Plotting or Plodding: How to Keep Your Story Moving
Bestselling author Sheila Roberts shares strategies for keeping your story moving forward, including an easy-to-use plot formula.
Plot, it’s the stuff that gives our fictional characters a reason to exist. And it’s what makes readers want to continue to hang out with them. Because, let’s face it, just watching someone sitting around watching movies or baking cookies isn’t going to keep anyone’s attention. Not that I’ve got anything against my character watching a movie or baking something yummy, but that needs to be saved for when she’s taking a breather in between fighting with her rotten boss at the office or trying to catch a murderer.
A novel is like a story on a hike (or in the case of a thriller, on the run). There needs to be forward movement. Our characters must keep moving toward their goal, toward finding their happily-ever-after.

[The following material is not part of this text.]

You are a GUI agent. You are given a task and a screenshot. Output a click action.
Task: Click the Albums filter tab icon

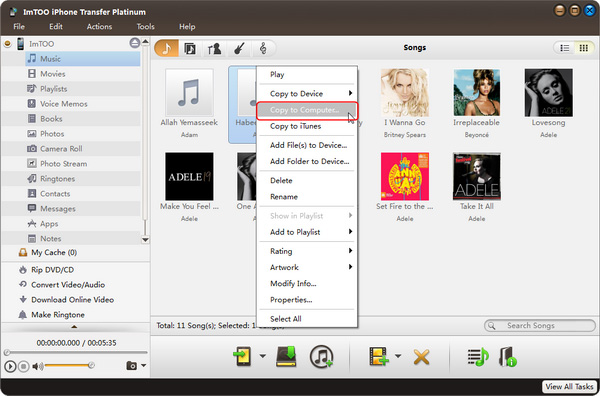(x=190, y=49)
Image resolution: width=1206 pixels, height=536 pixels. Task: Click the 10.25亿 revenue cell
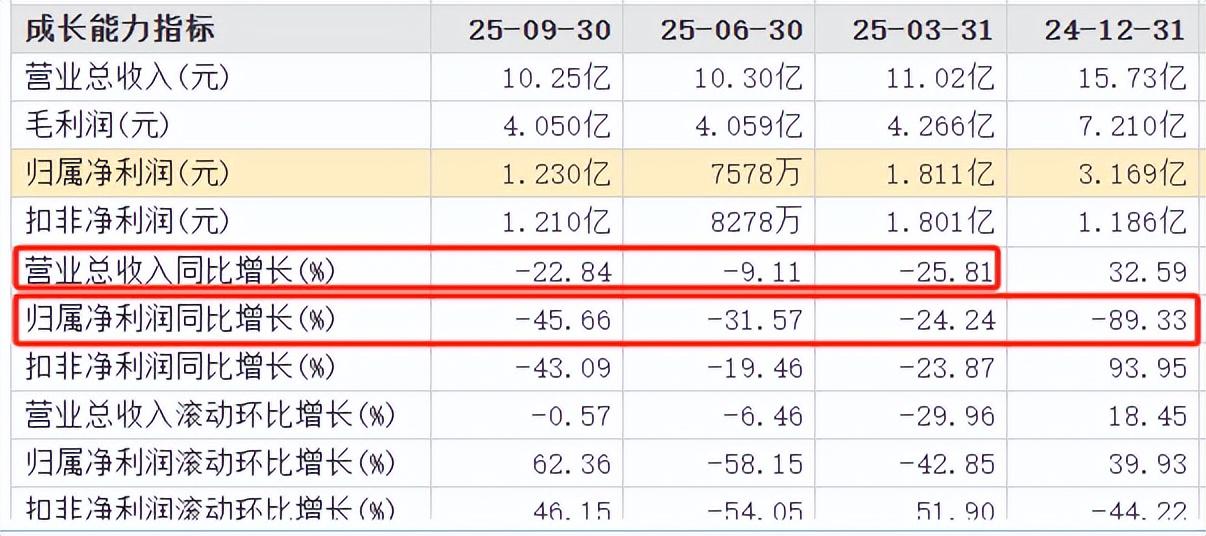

So, how to do that? I believe that challenge, conflict, and determination followed by action are the special fuels that keep our stories moving.
The Challenge
Let’s start with challenge. If you’ve read the classic nonfiction writer's guide, The Writer’s Journey: Mythic Structure for Writers, by Chrisopher Vogler, then you know that every story is launched when someone or something enters our main characters’ lives to launch them on their adventure. That can be anything from getting fired to getting in a car accident.
In my novel The Man Next Door, my heroine’s adventure begins when a mysterious and potentially dangerous man moves in next door. A challenge will kick our main character off the couch and get her moving.
Just like us, our fictional characters need goals. I want my main character to want something because once I give her that desire then the fun begins as I work to thwart her from getting it.
The Conflict
And this is where conflict comes in. Just as walking on that hike moves us closer to the fabulous view, conflict moves the story to the fabulous happy ending. IRL I like things nice and boring, with no scary people, no arguments, no house fires or flat tires, but in fiction, I want to see stuff happening.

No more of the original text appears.